Entschieden worden ist über die Haftungsverteilung bei einem innerörtlichen Verkehrsunfall. Der Beklagte war mit seinem Pkw innerorts mit mindestens 64 km/h. Es kam zum Zusammenstoß mit dem Pkw des Klägers, wobei offen geblieben ist, ob der Kläger aus einer Grundstück ausfahren oder wenden wollte. Das LG ist von einem 40-%igen Mithaftungsanteil  des Beklagten ausgegangen.

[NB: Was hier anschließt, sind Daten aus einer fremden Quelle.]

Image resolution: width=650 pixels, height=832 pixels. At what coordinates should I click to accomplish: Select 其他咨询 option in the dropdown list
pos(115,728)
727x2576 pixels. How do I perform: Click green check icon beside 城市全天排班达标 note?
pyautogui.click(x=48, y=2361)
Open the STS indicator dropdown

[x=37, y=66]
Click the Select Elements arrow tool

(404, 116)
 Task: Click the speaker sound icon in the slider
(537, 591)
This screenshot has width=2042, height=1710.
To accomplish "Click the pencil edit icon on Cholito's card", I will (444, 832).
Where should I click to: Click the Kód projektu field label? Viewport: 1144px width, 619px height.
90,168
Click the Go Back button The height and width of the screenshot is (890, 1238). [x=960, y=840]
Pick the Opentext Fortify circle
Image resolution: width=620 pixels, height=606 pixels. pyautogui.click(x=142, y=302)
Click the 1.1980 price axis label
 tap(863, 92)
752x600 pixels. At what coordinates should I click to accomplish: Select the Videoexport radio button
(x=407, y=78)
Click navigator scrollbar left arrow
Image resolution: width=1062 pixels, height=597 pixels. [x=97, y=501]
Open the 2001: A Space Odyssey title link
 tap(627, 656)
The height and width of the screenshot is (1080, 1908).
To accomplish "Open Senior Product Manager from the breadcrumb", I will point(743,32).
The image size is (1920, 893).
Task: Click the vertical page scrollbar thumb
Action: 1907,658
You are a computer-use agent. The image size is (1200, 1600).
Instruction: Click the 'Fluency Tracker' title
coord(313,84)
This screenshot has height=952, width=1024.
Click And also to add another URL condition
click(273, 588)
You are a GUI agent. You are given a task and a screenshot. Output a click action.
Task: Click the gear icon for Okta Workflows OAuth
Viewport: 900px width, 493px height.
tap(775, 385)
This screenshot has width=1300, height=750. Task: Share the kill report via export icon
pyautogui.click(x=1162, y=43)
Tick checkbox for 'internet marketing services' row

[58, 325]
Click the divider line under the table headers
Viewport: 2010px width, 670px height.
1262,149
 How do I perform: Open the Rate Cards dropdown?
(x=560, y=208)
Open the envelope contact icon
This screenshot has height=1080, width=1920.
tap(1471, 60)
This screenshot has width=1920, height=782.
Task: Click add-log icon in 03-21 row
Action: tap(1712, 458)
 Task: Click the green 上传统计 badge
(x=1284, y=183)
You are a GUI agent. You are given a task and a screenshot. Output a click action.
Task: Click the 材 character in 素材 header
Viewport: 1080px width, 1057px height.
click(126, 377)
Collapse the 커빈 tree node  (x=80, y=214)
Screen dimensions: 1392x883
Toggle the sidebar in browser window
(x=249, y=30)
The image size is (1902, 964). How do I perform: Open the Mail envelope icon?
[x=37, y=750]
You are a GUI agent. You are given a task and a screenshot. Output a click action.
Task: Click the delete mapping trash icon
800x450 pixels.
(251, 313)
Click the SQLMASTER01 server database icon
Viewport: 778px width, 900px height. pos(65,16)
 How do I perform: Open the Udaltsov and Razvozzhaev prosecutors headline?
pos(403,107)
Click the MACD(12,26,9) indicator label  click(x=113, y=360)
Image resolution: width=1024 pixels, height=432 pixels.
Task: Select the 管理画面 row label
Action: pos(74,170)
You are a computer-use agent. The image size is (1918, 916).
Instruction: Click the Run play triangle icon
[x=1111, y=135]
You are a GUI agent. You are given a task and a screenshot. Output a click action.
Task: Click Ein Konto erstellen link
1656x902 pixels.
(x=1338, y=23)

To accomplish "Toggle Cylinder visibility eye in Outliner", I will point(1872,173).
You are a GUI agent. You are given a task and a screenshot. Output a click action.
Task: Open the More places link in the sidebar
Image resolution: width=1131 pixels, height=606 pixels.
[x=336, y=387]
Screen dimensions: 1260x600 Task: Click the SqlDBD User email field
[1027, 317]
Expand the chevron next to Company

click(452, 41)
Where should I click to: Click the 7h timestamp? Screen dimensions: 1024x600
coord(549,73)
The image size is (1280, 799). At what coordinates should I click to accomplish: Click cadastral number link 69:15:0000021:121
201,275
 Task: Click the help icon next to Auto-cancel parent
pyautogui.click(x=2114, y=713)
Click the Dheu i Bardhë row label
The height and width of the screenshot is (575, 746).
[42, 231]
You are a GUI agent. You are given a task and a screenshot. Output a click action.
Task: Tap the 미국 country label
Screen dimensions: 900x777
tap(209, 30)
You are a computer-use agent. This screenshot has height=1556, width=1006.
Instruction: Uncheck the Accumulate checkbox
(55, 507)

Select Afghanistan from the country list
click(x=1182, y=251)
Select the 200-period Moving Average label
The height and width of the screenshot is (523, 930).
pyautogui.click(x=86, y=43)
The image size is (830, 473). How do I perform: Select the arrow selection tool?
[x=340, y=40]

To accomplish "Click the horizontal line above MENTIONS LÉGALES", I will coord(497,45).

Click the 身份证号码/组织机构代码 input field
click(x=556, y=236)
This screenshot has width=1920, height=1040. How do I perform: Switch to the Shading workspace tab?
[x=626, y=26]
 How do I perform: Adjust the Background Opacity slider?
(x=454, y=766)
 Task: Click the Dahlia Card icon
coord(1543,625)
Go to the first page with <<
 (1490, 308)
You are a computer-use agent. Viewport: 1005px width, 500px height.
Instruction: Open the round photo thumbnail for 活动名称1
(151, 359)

Der Kläger wollte mit seiner Berufung einen höheren Anteil des Beklagten  erreichen, hatte damit aber keinen Erfolg:

„1. Im rechtlichen Ausgangspunkt zutreffend ist das Landgericht von der grundsätzlichen Haftung des Beklagten zu 2 als Fahrer eines unfallbeteiligten Kraftfahrzeugs gemäß §§ 7 Abs. 1, 18 Abs. 1 Satz 1, 11 StVG, 823 Abs. 1 BGB und der Beklagten zu 1 als Haftpflichtversicherer gemäß §§ 115 Abs. 1 Satz 1 Nr. 1 VVG, 1 PflVG ausgegangen. Der für den Ausschluss der Ersatzpflicht des Beklagten zu 2 nach § 18 Abs. 1 Satz 2 StVG erforderliche Nachweis, dass der Schaden nicht durch ein Verschulden des Führers verursacht ist, wurde nicht geführt. Die gesetzliche Verschuldensvermutung nach § 18 Abs. 1 Satz 1 StVG kann insbesondere widerlegt sein, wenn der Unfall auf einem technischen Fehler (z. B. geplatzter Reifen, Versagen der Bremsen) beruht; es ist dann aber Sache des Fahrers, den Nachweis zu führen, dass er deshalb schuldlos die Kontrolle über das Kraftfahrzeug verloren hat (Heß in Burmann/Heß/Jahnke/Janker, Straßenverkehrsrecht, 24. Aufl. § 18 StVG Rn. 8). Ein technischer Fehler kommt hier nicht in Betracht. Die Verschuldensvermutung ist ferner widerlegt, wenn der Fahrzeugführer nachweist, dass er sich verkehrsrichtig verhalten hat (OLG Hamm NZV 1998, 463). Auch das ist nicht der Fall. Entsprechendes gilt für die auf §§ 7 Abs. 1, 18 Abs. 1 Satz 1 StVG beruhende Haftung des Klägers, wie im Folgenden noch ausgeführt werden wird.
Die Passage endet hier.